The youngest of four, Marcus knew about the SAT, and he began plotting in the eighth grade. For years, once a week, he stole small amounts of money from his parents’ wallets for the express purpose of hiring someone, which he did, to take his test. The deception has continued into college. He’s pursued his academic interests, classes like Studies in Textiles of the Outer Banks, Afro-Christian Religions of the Caribbean, Visualizing Colonialism, and each semester he pays a kid who majors in cybersecurity to manufacture a fake link that he forwards to his parent showing fake grades in fake computer science classes.

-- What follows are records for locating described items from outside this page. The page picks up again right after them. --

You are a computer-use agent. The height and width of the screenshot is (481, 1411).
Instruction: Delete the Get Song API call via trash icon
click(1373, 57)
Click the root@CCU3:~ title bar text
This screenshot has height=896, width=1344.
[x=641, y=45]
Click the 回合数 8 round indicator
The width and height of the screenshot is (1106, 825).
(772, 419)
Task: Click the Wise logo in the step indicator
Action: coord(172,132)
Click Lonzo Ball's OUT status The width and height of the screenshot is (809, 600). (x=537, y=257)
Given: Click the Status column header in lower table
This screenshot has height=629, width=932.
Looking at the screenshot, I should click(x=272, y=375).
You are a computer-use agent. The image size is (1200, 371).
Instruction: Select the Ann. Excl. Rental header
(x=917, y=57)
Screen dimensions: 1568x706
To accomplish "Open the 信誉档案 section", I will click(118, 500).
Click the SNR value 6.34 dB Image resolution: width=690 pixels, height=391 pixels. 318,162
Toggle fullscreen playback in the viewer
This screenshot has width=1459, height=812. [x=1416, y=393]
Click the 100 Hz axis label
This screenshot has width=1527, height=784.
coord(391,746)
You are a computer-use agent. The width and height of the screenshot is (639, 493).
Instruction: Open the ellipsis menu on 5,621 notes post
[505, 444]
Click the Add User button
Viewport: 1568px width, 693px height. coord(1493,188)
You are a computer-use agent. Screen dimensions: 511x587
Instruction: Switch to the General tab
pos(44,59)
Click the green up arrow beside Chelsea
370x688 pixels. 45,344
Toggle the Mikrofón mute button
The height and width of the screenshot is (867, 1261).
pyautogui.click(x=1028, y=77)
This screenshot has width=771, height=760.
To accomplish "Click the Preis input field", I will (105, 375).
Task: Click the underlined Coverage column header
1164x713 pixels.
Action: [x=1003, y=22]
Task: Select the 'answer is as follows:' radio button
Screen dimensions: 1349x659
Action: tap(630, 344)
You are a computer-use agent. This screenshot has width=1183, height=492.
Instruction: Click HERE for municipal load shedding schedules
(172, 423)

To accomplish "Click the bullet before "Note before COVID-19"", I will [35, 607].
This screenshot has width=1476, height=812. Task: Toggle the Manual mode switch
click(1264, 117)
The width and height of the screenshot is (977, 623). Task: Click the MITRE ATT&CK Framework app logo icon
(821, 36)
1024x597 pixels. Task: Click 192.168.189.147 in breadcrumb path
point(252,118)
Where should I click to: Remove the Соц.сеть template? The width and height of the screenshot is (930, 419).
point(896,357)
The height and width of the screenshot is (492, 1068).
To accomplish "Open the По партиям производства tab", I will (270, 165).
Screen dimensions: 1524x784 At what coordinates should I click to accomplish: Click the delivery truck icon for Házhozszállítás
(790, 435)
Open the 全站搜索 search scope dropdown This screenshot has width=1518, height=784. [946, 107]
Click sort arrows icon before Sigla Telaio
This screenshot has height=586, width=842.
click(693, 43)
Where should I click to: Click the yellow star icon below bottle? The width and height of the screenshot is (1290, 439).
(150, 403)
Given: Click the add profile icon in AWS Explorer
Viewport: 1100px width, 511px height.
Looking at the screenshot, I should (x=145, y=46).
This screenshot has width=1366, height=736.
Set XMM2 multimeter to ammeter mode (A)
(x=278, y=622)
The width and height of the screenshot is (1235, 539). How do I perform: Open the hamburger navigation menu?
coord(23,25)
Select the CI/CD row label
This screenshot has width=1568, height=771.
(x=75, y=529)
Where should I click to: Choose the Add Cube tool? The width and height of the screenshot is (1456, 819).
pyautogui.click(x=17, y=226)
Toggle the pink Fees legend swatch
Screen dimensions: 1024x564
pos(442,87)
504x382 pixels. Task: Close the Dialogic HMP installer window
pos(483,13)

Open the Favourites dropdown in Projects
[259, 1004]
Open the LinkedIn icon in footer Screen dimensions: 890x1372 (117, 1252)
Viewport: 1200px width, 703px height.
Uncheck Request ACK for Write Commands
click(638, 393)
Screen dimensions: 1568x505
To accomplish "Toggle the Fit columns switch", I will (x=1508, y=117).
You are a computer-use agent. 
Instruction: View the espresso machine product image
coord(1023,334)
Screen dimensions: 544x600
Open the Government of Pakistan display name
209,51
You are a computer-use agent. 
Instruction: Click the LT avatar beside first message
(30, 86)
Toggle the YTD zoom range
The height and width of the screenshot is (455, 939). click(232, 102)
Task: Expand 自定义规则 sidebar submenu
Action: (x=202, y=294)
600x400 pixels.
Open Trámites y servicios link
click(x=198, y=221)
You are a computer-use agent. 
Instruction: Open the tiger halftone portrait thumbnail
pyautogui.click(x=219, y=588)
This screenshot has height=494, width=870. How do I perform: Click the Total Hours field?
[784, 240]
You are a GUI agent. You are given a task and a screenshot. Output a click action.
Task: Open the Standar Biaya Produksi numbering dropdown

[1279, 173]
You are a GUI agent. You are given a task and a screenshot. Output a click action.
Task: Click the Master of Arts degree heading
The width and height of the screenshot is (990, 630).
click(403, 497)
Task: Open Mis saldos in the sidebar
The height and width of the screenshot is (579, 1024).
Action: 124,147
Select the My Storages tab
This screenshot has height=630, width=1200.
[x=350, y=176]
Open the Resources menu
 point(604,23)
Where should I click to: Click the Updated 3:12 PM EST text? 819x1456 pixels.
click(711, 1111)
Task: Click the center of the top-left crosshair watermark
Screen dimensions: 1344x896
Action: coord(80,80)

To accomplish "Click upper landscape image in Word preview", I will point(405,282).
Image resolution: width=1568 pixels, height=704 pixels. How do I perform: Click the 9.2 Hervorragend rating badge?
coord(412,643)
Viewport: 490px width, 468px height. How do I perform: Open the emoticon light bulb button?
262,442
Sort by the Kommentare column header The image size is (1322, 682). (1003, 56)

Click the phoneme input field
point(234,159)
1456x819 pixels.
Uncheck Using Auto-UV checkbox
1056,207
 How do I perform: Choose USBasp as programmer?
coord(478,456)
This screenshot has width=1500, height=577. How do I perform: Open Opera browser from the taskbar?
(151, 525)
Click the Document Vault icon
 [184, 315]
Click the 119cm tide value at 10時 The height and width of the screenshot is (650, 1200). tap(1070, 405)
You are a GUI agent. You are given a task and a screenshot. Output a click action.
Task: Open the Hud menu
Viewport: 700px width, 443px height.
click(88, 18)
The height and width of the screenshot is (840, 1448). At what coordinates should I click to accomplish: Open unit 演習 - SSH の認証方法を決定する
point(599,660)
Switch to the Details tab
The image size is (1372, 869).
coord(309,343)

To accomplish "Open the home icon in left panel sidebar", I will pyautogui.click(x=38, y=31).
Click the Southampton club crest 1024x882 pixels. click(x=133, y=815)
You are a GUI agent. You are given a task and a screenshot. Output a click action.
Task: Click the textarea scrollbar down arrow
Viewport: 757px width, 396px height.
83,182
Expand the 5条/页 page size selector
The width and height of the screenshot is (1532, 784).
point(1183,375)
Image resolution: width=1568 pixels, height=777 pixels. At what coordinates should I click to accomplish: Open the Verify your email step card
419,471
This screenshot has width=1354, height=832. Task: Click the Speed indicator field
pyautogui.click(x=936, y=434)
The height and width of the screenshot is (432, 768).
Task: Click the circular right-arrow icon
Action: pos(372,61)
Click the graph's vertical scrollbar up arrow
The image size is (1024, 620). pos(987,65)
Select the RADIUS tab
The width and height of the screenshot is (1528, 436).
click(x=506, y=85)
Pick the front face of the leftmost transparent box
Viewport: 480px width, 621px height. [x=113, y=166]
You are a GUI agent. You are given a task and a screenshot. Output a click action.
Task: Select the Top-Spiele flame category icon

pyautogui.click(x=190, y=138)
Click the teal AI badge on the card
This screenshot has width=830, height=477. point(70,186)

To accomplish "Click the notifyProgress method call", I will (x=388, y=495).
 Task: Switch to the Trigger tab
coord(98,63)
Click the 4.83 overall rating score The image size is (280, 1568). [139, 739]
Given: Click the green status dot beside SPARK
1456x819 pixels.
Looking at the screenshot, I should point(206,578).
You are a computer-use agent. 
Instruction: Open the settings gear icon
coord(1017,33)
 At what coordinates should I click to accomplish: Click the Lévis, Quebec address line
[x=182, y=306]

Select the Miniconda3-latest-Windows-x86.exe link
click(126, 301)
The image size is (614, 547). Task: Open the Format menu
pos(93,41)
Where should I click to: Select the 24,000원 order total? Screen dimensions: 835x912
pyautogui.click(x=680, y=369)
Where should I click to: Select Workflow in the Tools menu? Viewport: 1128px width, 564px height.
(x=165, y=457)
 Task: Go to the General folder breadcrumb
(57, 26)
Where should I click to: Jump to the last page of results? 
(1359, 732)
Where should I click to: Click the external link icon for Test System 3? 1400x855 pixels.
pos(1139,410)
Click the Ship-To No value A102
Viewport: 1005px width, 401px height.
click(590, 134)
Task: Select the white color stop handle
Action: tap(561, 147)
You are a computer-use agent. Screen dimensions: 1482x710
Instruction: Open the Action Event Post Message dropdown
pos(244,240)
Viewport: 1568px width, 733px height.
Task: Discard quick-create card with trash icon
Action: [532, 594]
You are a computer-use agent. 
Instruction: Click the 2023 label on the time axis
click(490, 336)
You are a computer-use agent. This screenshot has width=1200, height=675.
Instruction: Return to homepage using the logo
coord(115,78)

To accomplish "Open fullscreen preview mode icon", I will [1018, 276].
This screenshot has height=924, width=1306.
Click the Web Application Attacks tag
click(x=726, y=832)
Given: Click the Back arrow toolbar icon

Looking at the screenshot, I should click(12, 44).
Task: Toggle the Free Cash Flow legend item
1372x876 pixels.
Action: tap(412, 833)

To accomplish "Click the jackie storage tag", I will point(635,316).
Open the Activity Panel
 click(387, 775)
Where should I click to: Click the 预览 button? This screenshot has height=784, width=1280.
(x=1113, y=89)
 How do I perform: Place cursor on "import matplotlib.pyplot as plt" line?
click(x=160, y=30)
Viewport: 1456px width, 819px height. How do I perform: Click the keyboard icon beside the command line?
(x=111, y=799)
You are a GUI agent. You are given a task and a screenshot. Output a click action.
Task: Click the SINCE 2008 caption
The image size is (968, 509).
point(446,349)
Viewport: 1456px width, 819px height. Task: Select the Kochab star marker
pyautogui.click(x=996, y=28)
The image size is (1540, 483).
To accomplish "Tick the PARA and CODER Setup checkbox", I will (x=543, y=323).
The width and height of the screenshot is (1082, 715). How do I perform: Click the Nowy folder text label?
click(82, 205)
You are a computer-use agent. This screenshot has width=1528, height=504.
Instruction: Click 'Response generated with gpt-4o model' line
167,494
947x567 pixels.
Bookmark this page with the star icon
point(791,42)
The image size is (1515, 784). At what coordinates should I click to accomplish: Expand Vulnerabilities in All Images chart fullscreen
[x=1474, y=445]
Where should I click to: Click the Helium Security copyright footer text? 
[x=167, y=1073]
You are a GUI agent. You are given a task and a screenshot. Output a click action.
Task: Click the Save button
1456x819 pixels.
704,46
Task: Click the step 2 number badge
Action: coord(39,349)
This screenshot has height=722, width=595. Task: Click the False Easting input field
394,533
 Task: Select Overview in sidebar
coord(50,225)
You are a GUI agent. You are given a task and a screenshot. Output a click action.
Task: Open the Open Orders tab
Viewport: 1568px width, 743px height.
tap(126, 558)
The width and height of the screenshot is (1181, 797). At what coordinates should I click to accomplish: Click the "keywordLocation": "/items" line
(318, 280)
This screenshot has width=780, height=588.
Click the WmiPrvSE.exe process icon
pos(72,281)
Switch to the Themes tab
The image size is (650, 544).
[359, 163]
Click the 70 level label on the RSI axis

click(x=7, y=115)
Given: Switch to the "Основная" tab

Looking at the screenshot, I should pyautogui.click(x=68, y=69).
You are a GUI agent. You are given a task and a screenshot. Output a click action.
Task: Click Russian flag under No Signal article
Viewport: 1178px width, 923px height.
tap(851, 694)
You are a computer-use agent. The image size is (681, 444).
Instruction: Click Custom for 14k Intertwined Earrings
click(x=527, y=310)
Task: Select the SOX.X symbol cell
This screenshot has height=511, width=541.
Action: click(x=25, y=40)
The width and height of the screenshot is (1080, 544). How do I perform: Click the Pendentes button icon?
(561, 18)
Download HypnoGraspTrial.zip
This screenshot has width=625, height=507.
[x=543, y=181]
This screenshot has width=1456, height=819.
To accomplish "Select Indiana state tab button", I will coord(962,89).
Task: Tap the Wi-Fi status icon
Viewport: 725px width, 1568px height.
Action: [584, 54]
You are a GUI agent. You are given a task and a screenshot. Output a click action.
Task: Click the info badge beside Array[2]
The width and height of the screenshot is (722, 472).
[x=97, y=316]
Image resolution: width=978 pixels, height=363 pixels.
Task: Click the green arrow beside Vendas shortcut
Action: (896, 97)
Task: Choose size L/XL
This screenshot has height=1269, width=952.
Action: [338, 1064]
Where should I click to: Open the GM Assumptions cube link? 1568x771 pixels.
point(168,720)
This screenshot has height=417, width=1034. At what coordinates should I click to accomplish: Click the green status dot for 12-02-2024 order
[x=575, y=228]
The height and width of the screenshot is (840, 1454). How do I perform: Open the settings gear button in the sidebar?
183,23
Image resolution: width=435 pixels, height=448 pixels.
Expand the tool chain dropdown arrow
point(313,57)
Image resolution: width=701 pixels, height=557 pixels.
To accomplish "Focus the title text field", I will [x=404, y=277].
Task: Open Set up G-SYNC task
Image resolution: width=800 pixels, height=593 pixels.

Marcus’s beam of light finds a wall of bladed tools. Sick! An old scythe, clippers, numerous axes, many types of saws. One saw is fifteen feet long, with two handles on either side. He knows it from a book he read about men out west who chopped down redwoods in the 1800s. It’s a two-man crosscut saw.
He gets out his phone and turns on the flash and takes a photo of the whole wall. He wants a single shot of the crosscut saw. He takes it off the wall, stands it on the ground on its handles like a two-legged table. The blade’s a mess, clearly not used in decades, covered in rust. But touching the saw’s teeth, they are still sharp. He takes a photo of it. Seeing his phone has low battery life, he shuts it off to save what power it has. Marcus loves this kind of thing, artifacts of the past, imagining people back in the day.